On November 6, the US Supreme Court is scheduled to hear oral arguments in Town of Greece, NY v. Galloway, a case that is centered around prayer at government meetings. Two of the town’s residents, one atheist and one Jewish, initiated the case, citing that Greece town meetings have been opened with a prayer, overwhelmingly biased toward Christianity. After the practice was declared unconstitutional by the Second U.S. Circuit Court, the town residents and the Alliance Defending Freedom, a Religious Right advocacy group, petitioned SCOTUS to hear the case, and the Court agreed.

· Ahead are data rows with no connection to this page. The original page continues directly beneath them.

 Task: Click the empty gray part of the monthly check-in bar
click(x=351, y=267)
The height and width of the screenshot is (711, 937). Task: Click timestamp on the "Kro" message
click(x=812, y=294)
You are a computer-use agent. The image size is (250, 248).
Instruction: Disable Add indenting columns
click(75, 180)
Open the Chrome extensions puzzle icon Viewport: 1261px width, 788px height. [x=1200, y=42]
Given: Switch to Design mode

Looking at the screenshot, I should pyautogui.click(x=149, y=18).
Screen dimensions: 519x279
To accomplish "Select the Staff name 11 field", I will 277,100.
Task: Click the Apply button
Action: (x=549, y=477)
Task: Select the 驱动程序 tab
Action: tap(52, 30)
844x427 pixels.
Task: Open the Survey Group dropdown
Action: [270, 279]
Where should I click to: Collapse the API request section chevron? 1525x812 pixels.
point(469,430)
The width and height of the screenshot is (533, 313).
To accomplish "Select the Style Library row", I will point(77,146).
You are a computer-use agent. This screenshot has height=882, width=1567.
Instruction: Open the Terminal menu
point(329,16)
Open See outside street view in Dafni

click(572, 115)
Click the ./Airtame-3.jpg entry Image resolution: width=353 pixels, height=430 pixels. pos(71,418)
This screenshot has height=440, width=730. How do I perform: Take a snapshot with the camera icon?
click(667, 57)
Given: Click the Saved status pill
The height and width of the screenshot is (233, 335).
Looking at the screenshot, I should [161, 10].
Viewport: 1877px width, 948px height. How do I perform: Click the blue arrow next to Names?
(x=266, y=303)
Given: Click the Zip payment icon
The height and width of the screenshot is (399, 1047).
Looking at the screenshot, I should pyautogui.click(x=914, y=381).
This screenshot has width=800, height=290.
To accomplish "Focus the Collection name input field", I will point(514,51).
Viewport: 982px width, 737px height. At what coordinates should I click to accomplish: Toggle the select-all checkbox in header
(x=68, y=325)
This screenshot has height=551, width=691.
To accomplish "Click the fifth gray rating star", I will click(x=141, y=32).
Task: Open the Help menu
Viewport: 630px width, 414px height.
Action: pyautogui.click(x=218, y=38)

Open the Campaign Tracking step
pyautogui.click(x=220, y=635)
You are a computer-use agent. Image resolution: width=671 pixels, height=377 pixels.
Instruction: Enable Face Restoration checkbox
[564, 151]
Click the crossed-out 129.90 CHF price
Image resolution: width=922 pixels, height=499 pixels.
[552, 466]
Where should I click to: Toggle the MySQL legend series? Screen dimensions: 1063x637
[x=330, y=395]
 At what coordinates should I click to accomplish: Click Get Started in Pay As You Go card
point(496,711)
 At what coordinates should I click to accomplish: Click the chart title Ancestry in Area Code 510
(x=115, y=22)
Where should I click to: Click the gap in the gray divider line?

This case is of particular interest to me, not only because it involves church-state separation issues, but because I once resided in the Town of Greece and still live just 15 miles away. Unfortunately, the issue at the center of this case was poorly chosen. The lower court ruled it’s fine to begin meetings with a prayer or invocation, but the history of this particular town’s opening plea was that of endorsing Christianity rather than representing the religious diversity of its residents. It was the fact that the vast majority of prayers were Christian that was the problem, and not the existence of prayer itself at a government meeting.
While the Supreme Court may choose to refocus the issue at hand to the larger question of all prayer at government meetings, it’s likely to take the less controversial path to hearing arguments of the facts of this specific case, and rule that prayer at government functions must be representative of the population or nondenominational. Big deal. It appears that although church-state watchdogs Americans United have agreed to represent Galloway in the case, they will likely focus their argument on equal representation in prayer, rather than for the elimination of it altogether. Although AU would like to see prayer removed, it would be a much tougher concept to sell to a Supreme Court full of theists.